Mit einem Mann hatte ich über einen langen Zeitraum nur Sex – intensiv, aufregend, betörend. Er führte mich in eine Welt ein, die mir bis dahin vollkommen fremd war. Ich lernte viel über Verführung, Hingabe und eine Erotik jenseits des Alltäglichen. Er war der erste Mann, bei dem ich mich vollkommen fallen lassen konnte, dem ich blind vertraute. Geliebt habe ich ihn jedoch nie. Und als ich merkte, dass er gerne mehr von mir wollte, ging ich von einem Tag auf den anderen fort. Es blieb nichts als ein leises Bedauern – und die Sehnsucht, diese Art der Sinnlichkeit wieder zu erleben.

In den letzten Jahren gab es keine Männer in meinem Leben.
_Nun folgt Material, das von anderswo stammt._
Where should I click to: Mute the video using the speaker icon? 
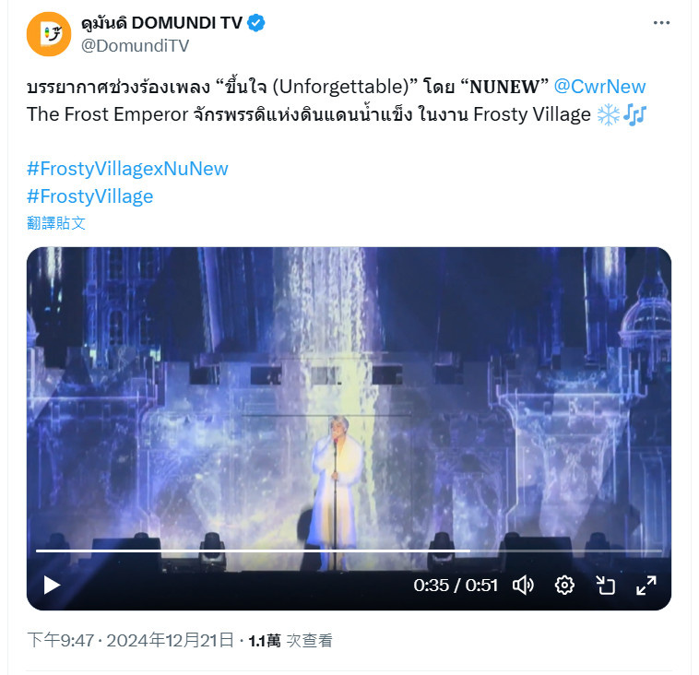(x=524, y=585)
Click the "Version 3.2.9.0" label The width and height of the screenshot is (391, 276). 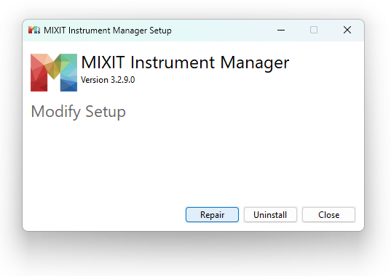(108, 80)
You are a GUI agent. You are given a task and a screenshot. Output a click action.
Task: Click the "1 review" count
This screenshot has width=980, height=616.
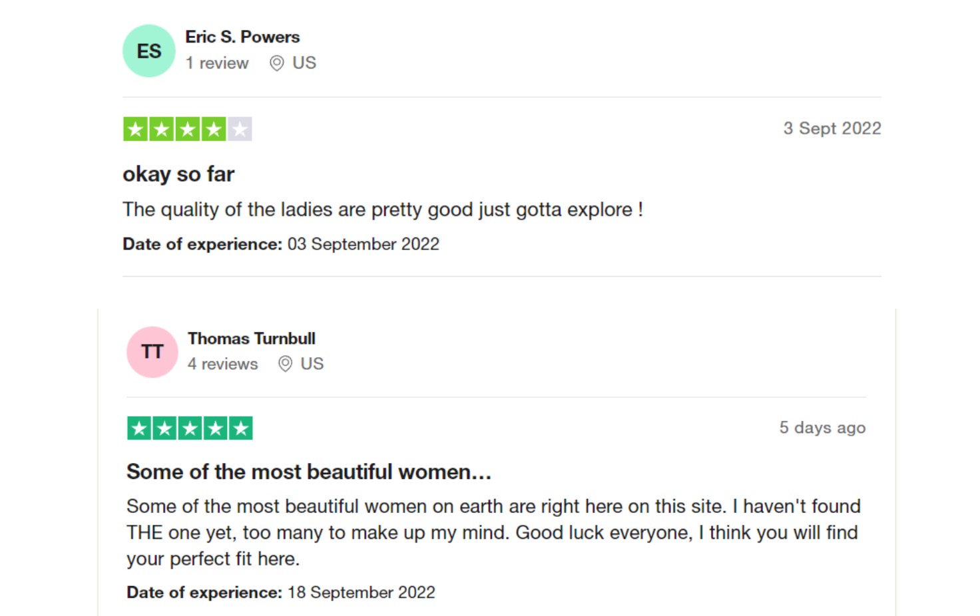pyautogui.click(x=217, y=63)
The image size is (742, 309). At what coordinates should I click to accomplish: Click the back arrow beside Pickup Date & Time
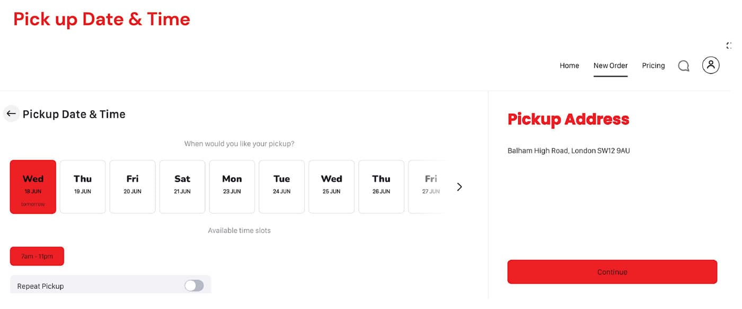pos(11,114)
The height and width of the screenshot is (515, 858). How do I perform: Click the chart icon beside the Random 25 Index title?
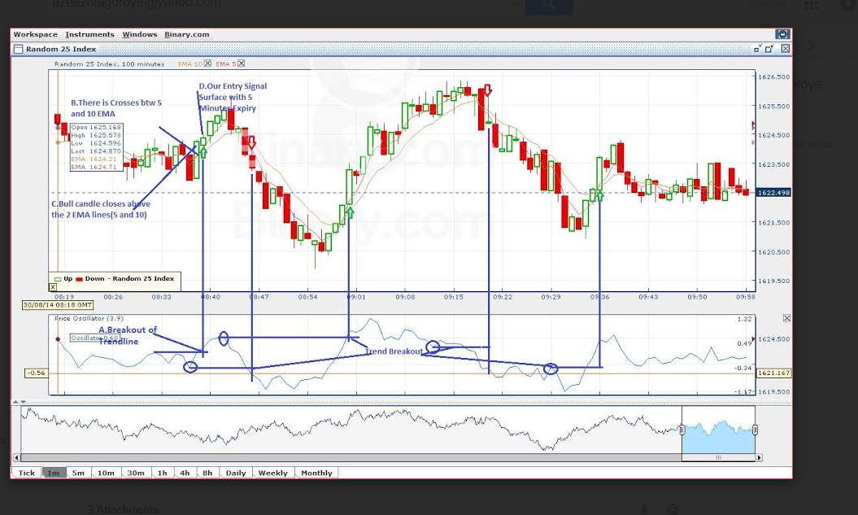[x=17, y=48]
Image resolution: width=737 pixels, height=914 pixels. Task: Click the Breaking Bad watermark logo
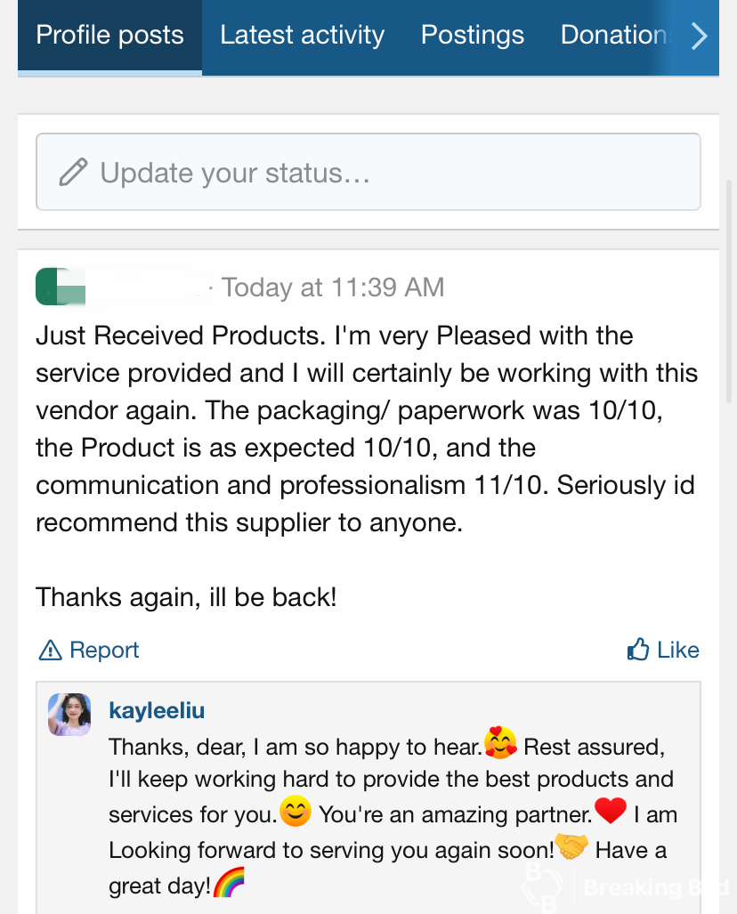(623, 886)
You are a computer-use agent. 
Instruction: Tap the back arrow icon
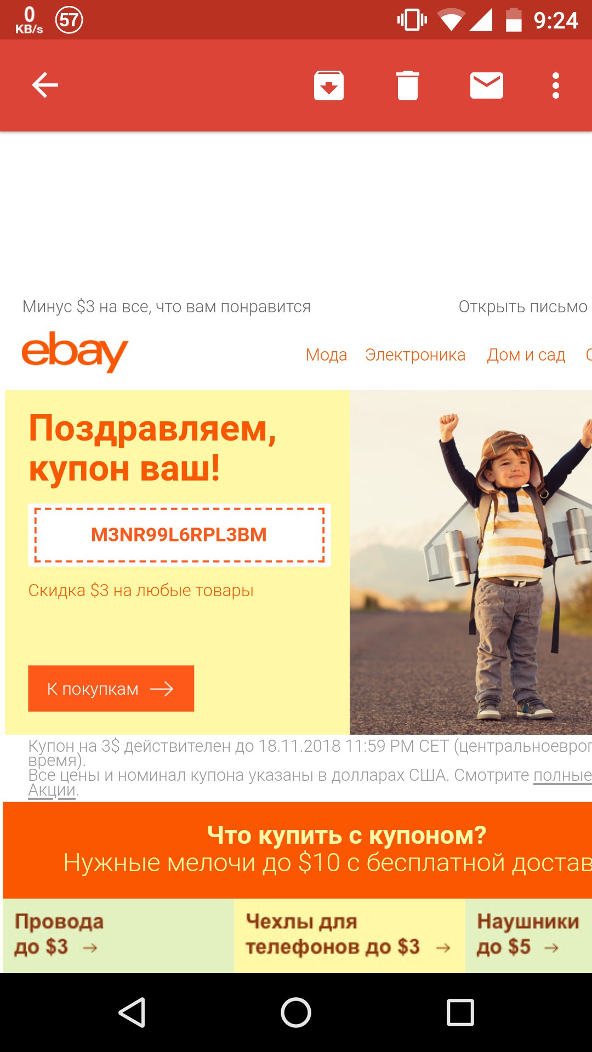click(x=45, y=85)
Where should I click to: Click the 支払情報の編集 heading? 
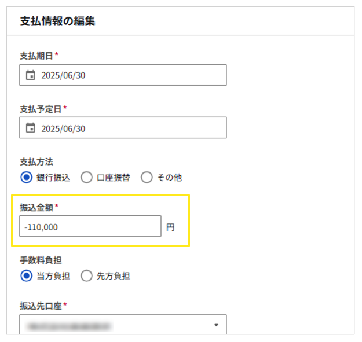57,22
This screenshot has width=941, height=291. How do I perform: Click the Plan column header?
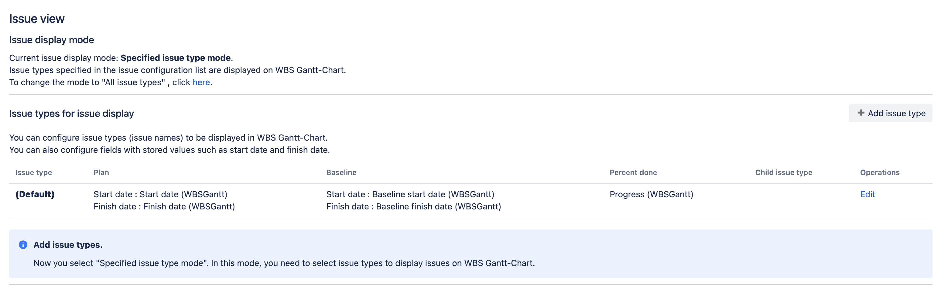(x=101, y=172)
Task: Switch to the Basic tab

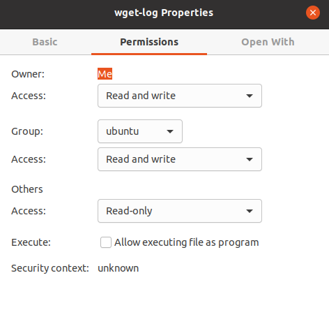Action: click(45, 42)
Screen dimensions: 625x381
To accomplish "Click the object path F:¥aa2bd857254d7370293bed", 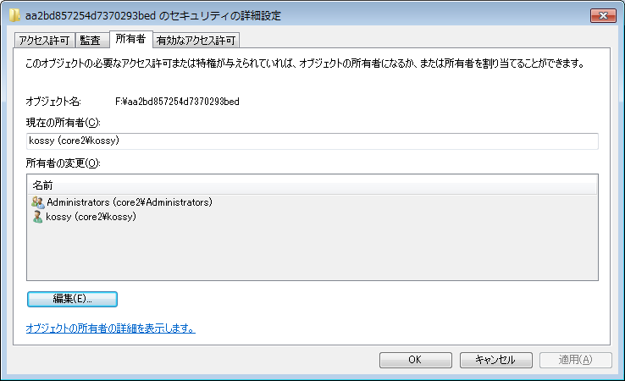I will point(177,102).
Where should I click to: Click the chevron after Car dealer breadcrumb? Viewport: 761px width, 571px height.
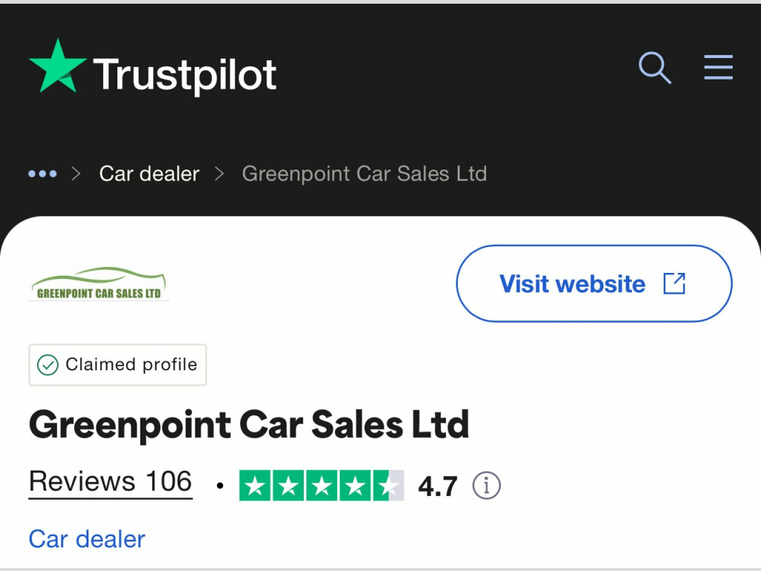pyautogui.click(x=219, y=174)
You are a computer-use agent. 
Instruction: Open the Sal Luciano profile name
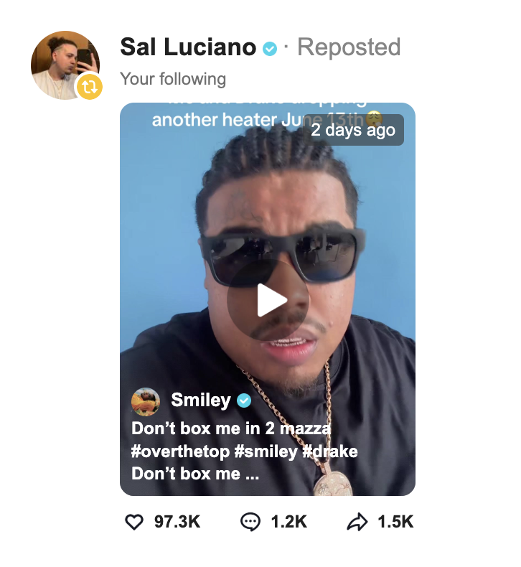(x=188, y=47)
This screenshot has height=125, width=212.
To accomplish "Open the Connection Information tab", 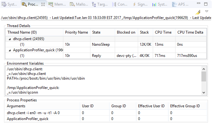I will 120,4.
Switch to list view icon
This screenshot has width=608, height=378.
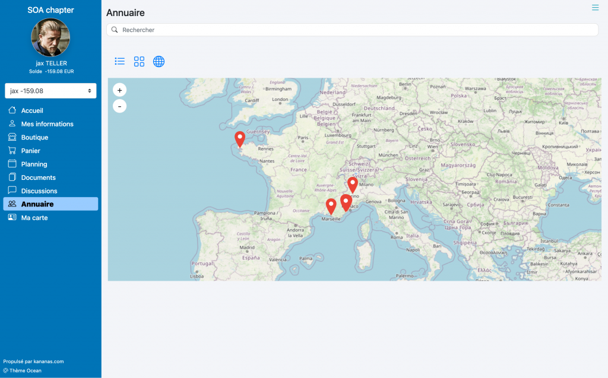tap(119, 61)
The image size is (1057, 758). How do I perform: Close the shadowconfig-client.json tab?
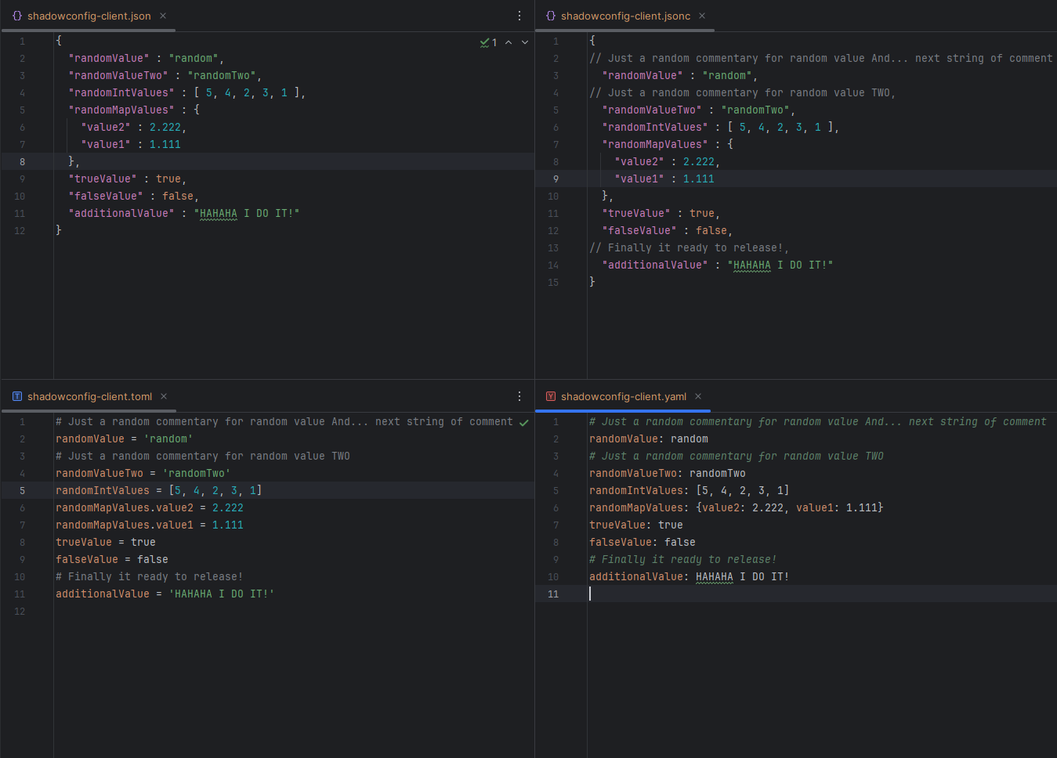(x=163, y=16)
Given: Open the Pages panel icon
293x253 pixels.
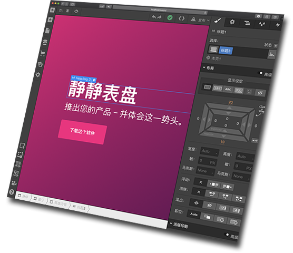Looking at the screenshot, I should pyautogui.click(x=47, y=30).
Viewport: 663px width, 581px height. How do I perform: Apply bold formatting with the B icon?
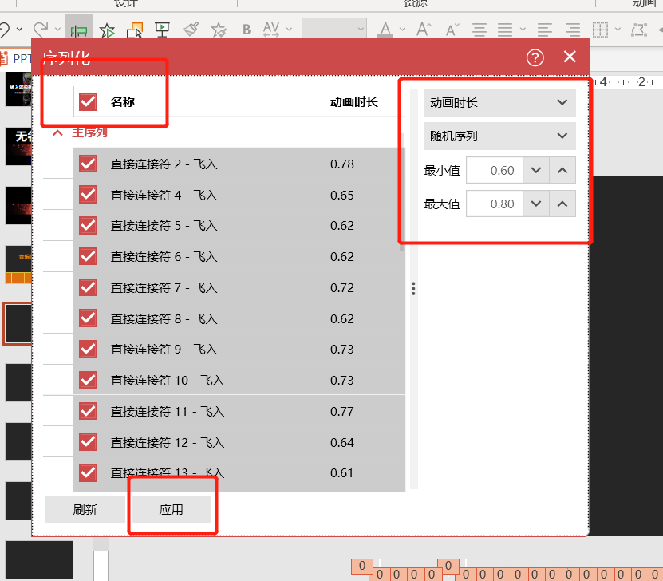click(247, 30)
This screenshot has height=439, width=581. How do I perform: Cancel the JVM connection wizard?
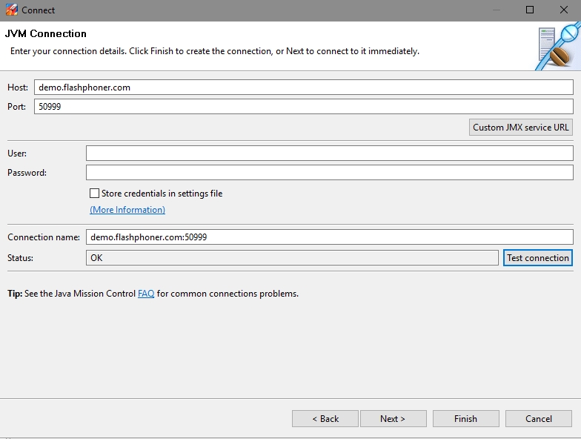coord(539,419)

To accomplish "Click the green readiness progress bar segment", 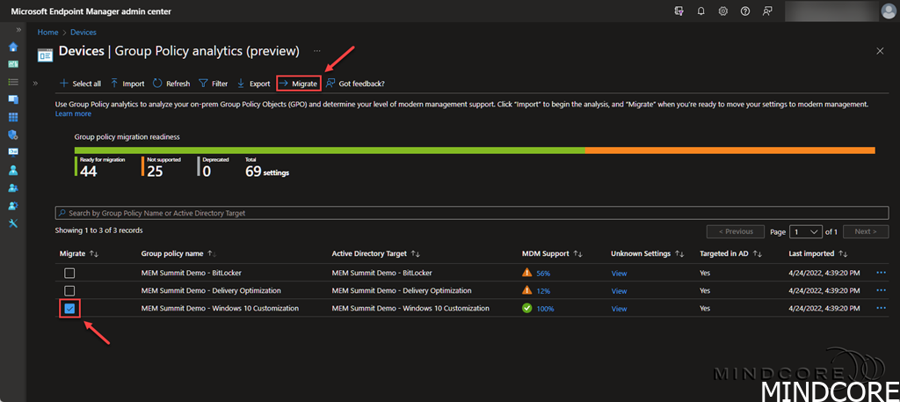I will pos(330,150).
Keine Abenteuer, kein Herzklopfen, keine lustvollen, witzigen, albernen Begegnungen. Ich war zu oft verletzt worden, hatte mich zu vielen Illusionen hingegeben und haufenweise Zeit vergeudet, während um mich herum alle Welt ihr Leben in feste Bahnen führte. In meinem Freundeskreis gibt es kaum noch Singles. Selbst jene, die ein noch turbulenteres Liebesleben hatten als ich, sind plötzlich solide Familienväter und -mütter geworden. Nur ich habe das irgendwie verpasst. Ich bin die Übriggebliebene, die immer seltener eingeladen wird, weil ich zum Pärchenfrühstück genauso wenig passe wie zum Familiennachmittag, auf dem sich die Eltern über ihre Sprösslinge austauschen. Lange fiel mir das gar nicht weiter auf. Ich war zu sehr mit dem Wundenlecken und Aufbauen meiner beruflichen Existenz beschäftigt.

Doch allmählich spüre ich eine Veränderung. Ich möchte wieder mitmischen, möchte Kribbeln im Bauch fühlen, Nähe spüren, Leidenschaft empfinden. Ich möchte mir einen der letzten Single-Männer schnappen und auch endlich ankommen. Nicht zuletzt haben mir die einsamen Stunden im Krankenhaus gezeigt, wie unschön das Leben eines Singles sein kann. Daher habe ich mich wieder auf den Markt begeben und bei einer Single-Börse angemeldet. Das hat früher schon nicht geklappt, ich vermute daher, dass es diesmal auch nicht klappt. Aber es gibt mir das Gefühl, etwas zu tun, nicht nur zuhause zu sitzen und mich selbst zu bemitleiden. Und so schwanke ich zwischen Spaß und Widerwillen, während mir ein 75jähriger ein Leben in einer traumhaft schönen Villa an der Ägäis anbietet und ein 25jähriger so ernsthaft um mich wirbt, als sei ich knackige 20 und nicht so alt, dass ich seine Mutter sein könnte. Es ist ein Spiel, weiter nichts. Und seit ich mein Profil so eingestellt habe, dass die Lustgreise mich nicht mehr finden können, ist es sogar ein recht vergnügliches Spiel.